Asian Liver Center at Holy Name Medical Center Receives $85,000 in Grants to Support Hepatitis B Awareness Campaign
Teaneck, NJ - The Asian Liver Center at Holy Name Medical Center was recently awarded two grants in support of its Hepatitis B Awareness Campaign. The funds, which total $85,000, are from the Gilead Foundation ($75,000), a non-profit organization funded by Gilead Sciences, Inc., that provides monies to projects addressing health disparities and unmet needs; and Bristol-Myers Squibb ($10,000), the biopharmaceutical company. Holy Name's Hepatitis B Awareness Campaign consists of education and prevention initiatives, screening, and disease surveillance for Asian-Americans, a population identified as one of the leading carriers of this serious and potentially deadly disease.
This is the second year in a row that the Asian Liver Center, which is under the auspices of Holy Name's Korean Medical Program, has obtained support from the Gilead Foundation and Bristol-Myers Squibb.
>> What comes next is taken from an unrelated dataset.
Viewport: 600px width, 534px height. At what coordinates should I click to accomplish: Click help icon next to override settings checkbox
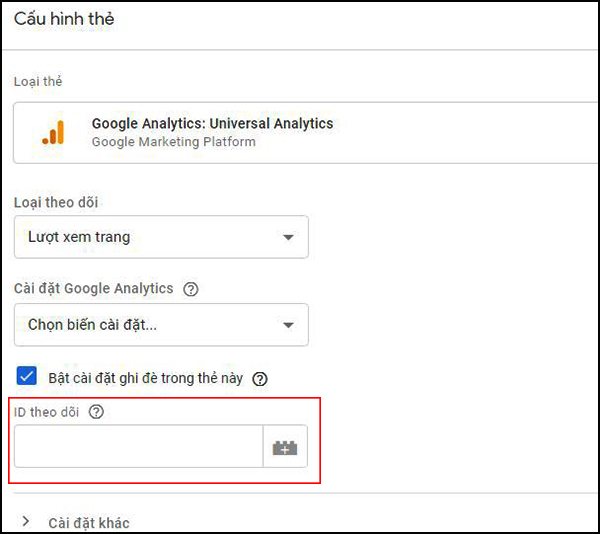260,379
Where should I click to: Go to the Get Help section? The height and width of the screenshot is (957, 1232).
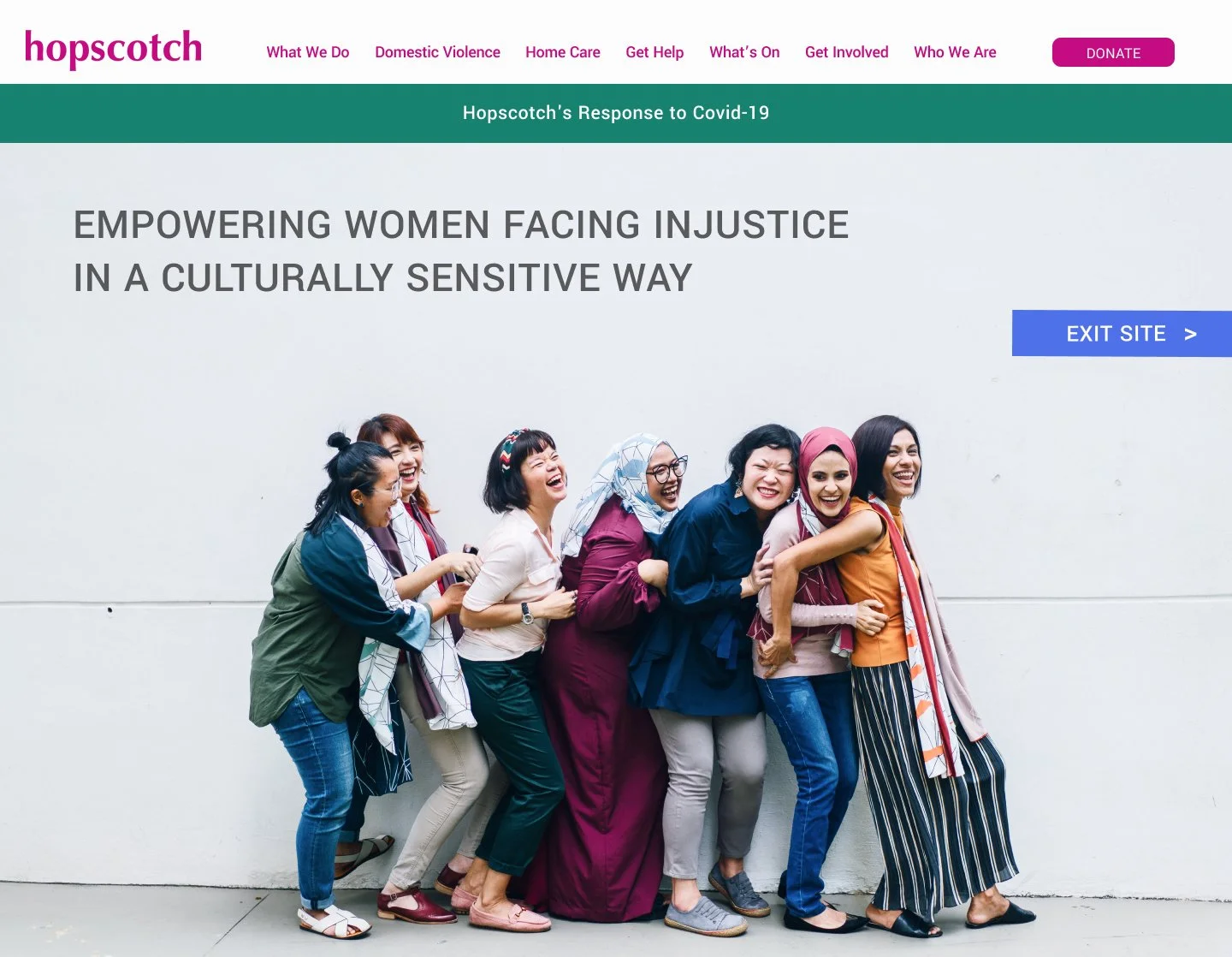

The 2011 grant from Gilead exceeds last year's gift by 50 percent. According to Chul S. Hyun, MD, PhD, gastroenterologist and medical director of the Asian Liver Center, "these successive grants not only signify those organizations' recognition of our achievements, but are also a testament to the Asian Liver Center's passion and commitment to our community." Dr. Hyun further notes that the Asian Liver Center at Holy Name is "the only such program in Bergen County to be awarded substantial grants by such highly respected biomedical and philanthropic organizations."
Motivated by the disproportionate number of Asians at risk for or infected with hepatitis B, and the serious health consequences of hepatitis B for individuals and communities, Dr. Hyun sought support for the Center's Hepatitis B Awareness Campaign by authoring the fundraising proposals and working with the Gilead Foundation and Bristol-Myers Squibb to establish the necessity for philanthropic support. Dr. Hyun says he and the Asian Liver Center are honored to serve as models for other physicians and healthcare organizations who are interested in identifying community health needs, developing related programs and services, and in taking a proactive role in securing the funding to make those initiatives a reality.
In 2010, Holy Name's Asian Liver Center administered hepatitis B blood tests (HBcAb, HBsAb, HBsAg) to 1,656 people at various locations in the Asian-American community, primarily, houses of worship. Of those, 214 individuals subsequently received the hepatitis B vaccine at the Medical Center. Consultation and treatment services were provided to 119. The 2011 plan has comparable goals of testing, vaccination and treating similar numbers of individuals.
Virus endemic to many Asian populations
According to Dr. Hyun, the hepatitis B virus is endemic to many Asian populations abroad, especially those in Korea, China, Vietnam and certain parts of Africa, as well as to many Asians in America. He estimates that up to 10 percent of Asian-Americans may carry the hepatitis B virus, compared with 0.2 percent of the white population in the U.S. Up to 25 percent of virus carriers can develop life-limiting and potentially fatal complications, including cirrhosis [scarring] of the liver and liver cancer. For this reason, Dr. Hyun advocates educating and screening those at risk.
Hepatitis B is a contagious liver disease that ranges in severity from mild and lasting a few weeks (acute) to a serious, lifelong illness (chronic). The hepatitis B virus is spread through blood, semen and other body fluids infected with the virus. It can also be transmitted from mother to baby during childbirth. According to the Centers for Disease Control and Prevention, people with chronic hepatitis B infection should receive care and regular monitoring from a physician experienced in the treatment of hepatitis B.
Only such program in the metro area
The Asian Liver Center offers prevention initiatives, including vaccination and education. It conducts screenings to detect hepatitis B carriers (people infected with chronic hepatitis B) and determines if they are candidates for anti-viral therapy. For those with advanced illness, the Center can offer minimally invasive treatments through Holy Name's Interventional Institute and surgery, if necessary.
"Through the Hepatitis B Awareness Campaign, we reach out to low-income and uninsured people at risk for hepatitis B," says Kyung-Hee Choi, Director of the Korean Medical Program, "and we work with them through every step of their care management needs."
Beyond its comprehensive services, the Asian Liver Center further differentiates itself from similar programs by personalizing the care environment specifically to Asians. "Many organizations screen and educate," explains Dr. Hyun, "but so often, the follow-up is not there. Some patients enter the system, others get 'lost' because of the barriers posed by language and culture. At Holy Name, we have learned that speaking the language and understanding the culture are essential to increasing compliance with health care advice. This has helped us establish close ties and a level of trust with the Asian community. There is no program like this in the metropolitan area."